影と闇
理子ちゃんは私の表情を見ることなく蘭子にこう伝えた。


「2年生全員【Special room】っていうとこに集まれって。夕ご飯を食べるとこだと思うんだけど、行こっ」


まるで語尾に音符がつきそうな明るい口調でしゃべる理子ちゃん。


ちなみに【Special room】というのは2階にある、パーティーやイベントなどでよく使われる部屋のことだ。


単純なネーミングだと思うけど、そこを私が今さらツッコんでも仕方ない。


開いていた雑誌をゆっくりと閉じ、スッと立ち上がって蘭子と理子ちゃんのもとに駆け寄る。

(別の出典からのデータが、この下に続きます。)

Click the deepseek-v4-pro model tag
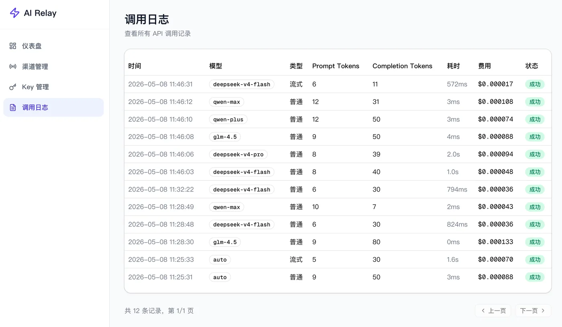pyautogui.click(x=238, y=154)
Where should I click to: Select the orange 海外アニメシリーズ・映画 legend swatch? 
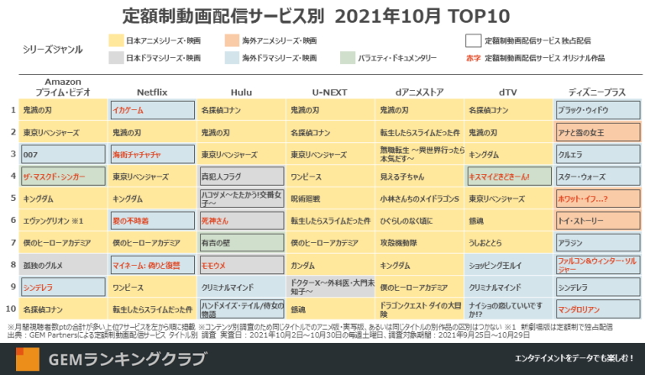(x=232, y=40)
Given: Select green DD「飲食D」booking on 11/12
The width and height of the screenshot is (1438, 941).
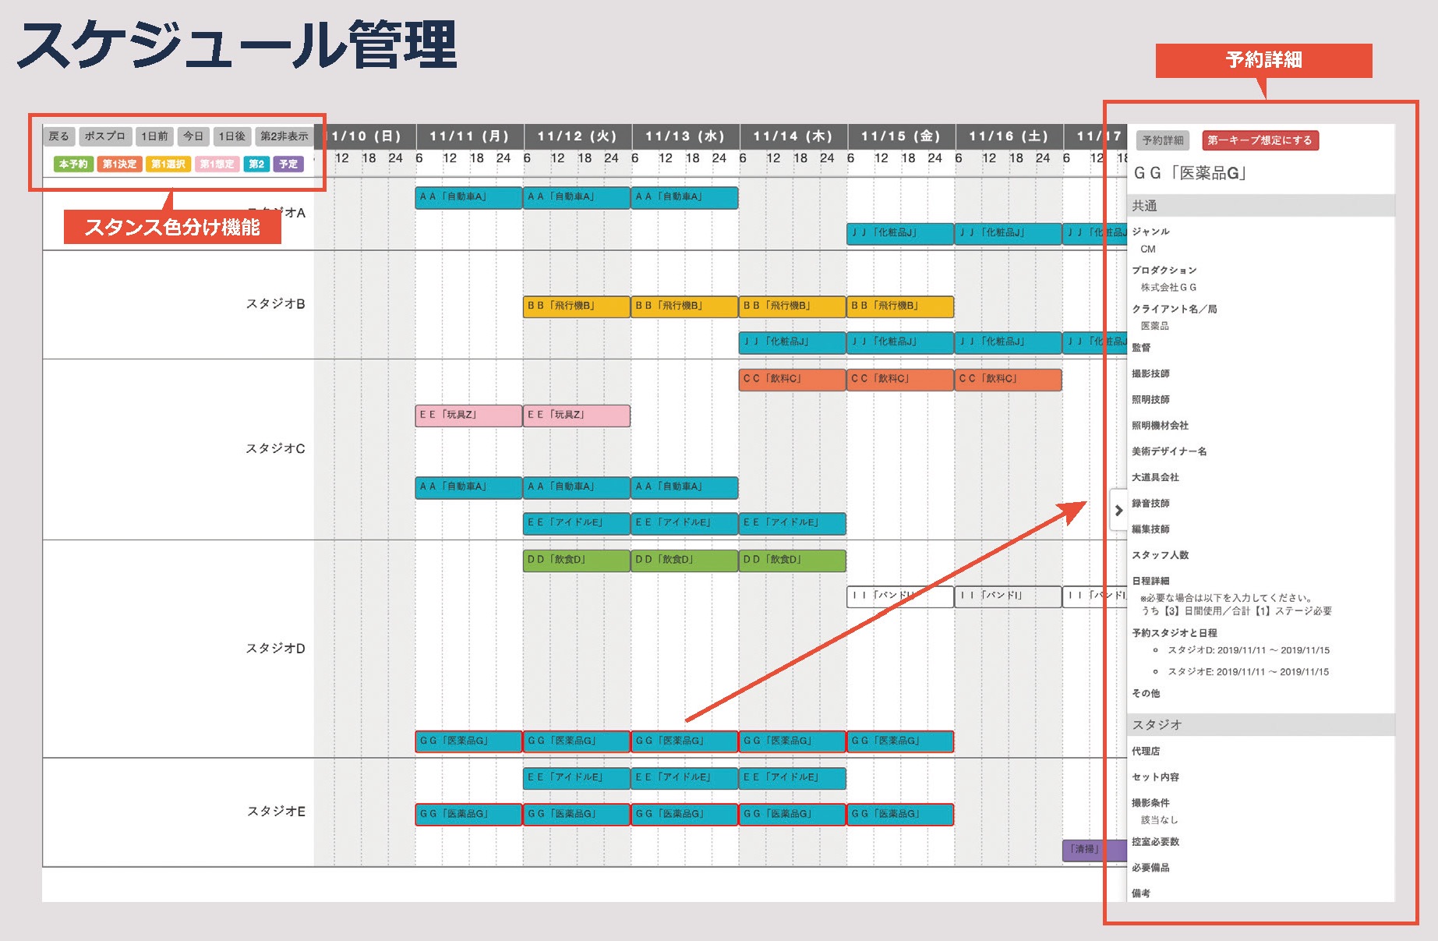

私が外に出たと同時に、蘭子が鍵を持ってロックをかけた。


「よし、じゃあ3人で行こっか」


蘭子の表情がいつにも増して上機嫌なのは、さっき私が言った冗談のせい?


それとも私の目が疲れているだけなのか。


よくわからないが、3人で2階に向かう。


エレベーター前に着いてエレベーターがこの階に来るのを待ってると、うしろから何人かの声が聞こえてきた。

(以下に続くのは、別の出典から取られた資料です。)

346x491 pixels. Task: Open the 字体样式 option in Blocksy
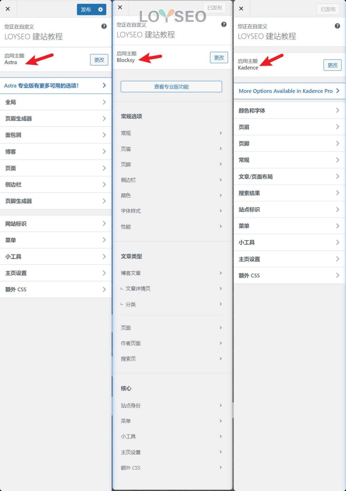point(171,211)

おそるおそるといった様子で振り向いた先にいたのは、隣のクラスのグループだった。


なぜ私が隣のクラスのグループだとすぐにわかったのかというと、そのグループの中にさっき見た人物の姿があったからだ。


はっと目を見開いてパッと目をそらす。


一瞬だけ彼のさみしそうな表情が見えたが、自分の目が疲れていると思って、そのことはあまり意識しなかった。